Le Ballet est l’un des ensembles de l’Opéra de Lyon avec l’orchestre et le chœur. C’est un de nos partenaires à plusieurs niveaux, celui de la Biennale de la danse, dans chaque édition il y a une nouvelle création pour ce ballet et l’opéra accueille un spectacle programmé pour nous, c’est donc un partenariat. Une fois par saison le Ballet joue aussi à la Maison de la danse.

Diffuser la danse ailleurs, c’est quelque chose d’important pour vous, pour qu’elle ne reste pas un club d’initiés, qu’elle soit la plus plurielle possible et la plus exigeante possible en même temps. Je voulais savoir quels étaient les outils que vous aviez mis en place à côté de la programmation pour faire justement en sorte qu’il y ait un public plus diversifié et que l’on ne soit pas juste entre nous.

Il faut bien préciser que cette saison, donc la saison 2022-2023, je l’hérite de Dominique Hervieu. Tout ce qui s’est passé à la Maison de la danse jusqu’à juillet, c’était décidé par Dominique et son équipe. Donc ma première saison sera à partir de septembre 2023. Pourtant on touche à quelque chose de très important pour moi, ce sont les relations avec les publics qui passent par la médiation. On se demande quelles sont les portes d’entrée des différents publics : scolaires, étudiants, empêchés. Je pense que la danse doit être vue comme une discipline pas du tout élitiste. Tous les gens dansent, ont des pratiques de corps, dansent à la maison, vont sortir, aller en boîte. La danse à vraiment pour moi ce pouvoir de rassembler, et parce qu’on a tous un corps on peut tous danser. Et donc là aussi, j’aime beaucoup cette idée de cet équilibre et de comment on nous ouvre les portes d’une institution pour faire entrer les gens. On est en train de penser à l’hospitalité, aux espaces de convivialité, les restaurants, les bars, les soirées que l’on va faire ici.

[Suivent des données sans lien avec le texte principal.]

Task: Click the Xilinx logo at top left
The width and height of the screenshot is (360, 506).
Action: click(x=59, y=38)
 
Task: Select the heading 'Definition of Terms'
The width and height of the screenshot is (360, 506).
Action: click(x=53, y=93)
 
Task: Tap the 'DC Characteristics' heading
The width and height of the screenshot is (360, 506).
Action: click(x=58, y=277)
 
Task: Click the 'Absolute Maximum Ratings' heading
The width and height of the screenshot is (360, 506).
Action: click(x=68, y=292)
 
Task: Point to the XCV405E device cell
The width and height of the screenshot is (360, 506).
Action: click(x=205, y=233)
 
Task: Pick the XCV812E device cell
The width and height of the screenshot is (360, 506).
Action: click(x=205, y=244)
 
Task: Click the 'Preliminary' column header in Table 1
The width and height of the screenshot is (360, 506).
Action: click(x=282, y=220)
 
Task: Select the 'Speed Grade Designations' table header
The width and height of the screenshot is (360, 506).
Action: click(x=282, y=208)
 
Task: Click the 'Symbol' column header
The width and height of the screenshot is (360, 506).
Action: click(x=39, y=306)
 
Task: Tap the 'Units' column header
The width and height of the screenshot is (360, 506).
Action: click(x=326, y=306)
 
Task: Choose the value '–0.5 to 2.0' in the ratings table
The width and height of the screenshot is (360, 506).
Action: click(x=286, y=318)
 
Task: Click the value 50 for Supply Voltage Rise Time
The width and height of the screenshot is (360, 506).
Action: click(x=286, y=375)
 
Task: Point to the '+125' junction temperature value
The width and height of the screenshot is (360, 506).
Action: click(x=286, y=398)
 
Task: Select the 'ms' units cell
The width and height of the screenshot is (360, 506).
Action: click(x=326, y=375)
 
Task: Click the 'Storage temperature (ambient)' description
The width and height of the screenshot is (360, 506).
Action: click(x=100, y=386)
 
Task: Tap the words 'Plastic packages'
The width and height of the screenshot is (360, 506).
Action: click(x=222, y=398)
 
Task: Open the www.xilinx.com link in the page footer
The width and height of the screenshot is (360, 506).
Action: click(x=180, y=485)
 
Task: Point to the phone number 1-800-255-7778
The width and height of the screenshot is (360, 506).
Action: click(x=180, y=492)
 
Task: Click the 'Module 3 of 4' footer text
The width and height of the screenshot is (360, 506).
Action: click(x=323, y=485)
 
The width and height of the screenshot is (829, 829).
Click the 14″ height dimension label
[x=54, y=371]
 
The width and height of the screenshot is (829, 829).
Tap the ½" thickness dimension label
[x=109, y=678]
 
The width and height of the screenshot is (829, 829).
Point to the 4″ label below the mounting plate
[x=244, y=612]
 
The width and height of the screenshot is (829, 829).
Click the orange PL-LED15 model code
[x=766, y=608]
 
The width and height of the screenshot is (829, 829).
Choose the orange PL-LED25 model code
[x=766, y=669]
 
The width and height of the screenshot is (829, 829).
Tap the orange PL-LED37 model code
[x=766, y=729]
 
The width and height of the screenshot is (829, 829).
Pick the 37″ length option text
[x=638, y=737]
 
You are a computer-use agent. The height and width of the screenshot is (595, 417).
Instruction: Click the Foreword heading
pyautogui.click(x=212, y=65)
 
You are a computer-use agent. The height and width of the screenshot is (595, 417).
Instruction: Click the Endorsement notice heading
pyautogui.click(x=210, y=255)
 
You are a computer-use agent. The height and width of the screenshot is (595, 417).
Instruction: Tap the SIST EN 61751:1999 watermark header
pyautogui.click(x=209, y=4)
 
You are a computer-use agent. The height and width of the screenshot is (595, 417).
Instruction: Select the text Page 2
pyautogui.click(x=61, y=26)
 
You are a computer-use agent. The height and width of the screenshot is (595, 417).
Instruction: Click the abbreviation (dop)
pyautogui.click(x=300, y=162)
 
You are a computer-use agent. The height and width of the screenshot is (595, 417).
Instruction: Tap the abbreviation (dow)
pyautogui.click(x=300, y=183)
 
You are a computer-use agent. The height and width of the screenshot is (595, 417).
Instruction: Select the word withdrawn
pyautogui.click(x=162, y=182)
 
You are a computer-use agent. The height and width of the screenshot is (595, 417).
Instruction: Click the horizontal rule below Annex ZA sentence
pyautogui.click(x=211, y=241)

Est-ce que vous avez des exemples assez précis ? Par exemple est-ce que vous voulez changer le Hall ou des choses comme ça ?

Oui, on va changer l’image, la communication bientôt mais tout ça c’est normal. À chaque fois qu’il y a un nouveau directeur, un nouveau projet mais aussi parce que les habitudes du public ont beaucoup changé. Aujourd’hui, bien sûr vous pouvez venir voir un spectacle mais c’est plus intéressant si l’on peut venir une heure avant pour découvrir un jeune artiste au studio, voir un spectacle et après monter au bar et boire un verre, écouter un DJ qui met la musique et où l’on peut rencontrer les artistes.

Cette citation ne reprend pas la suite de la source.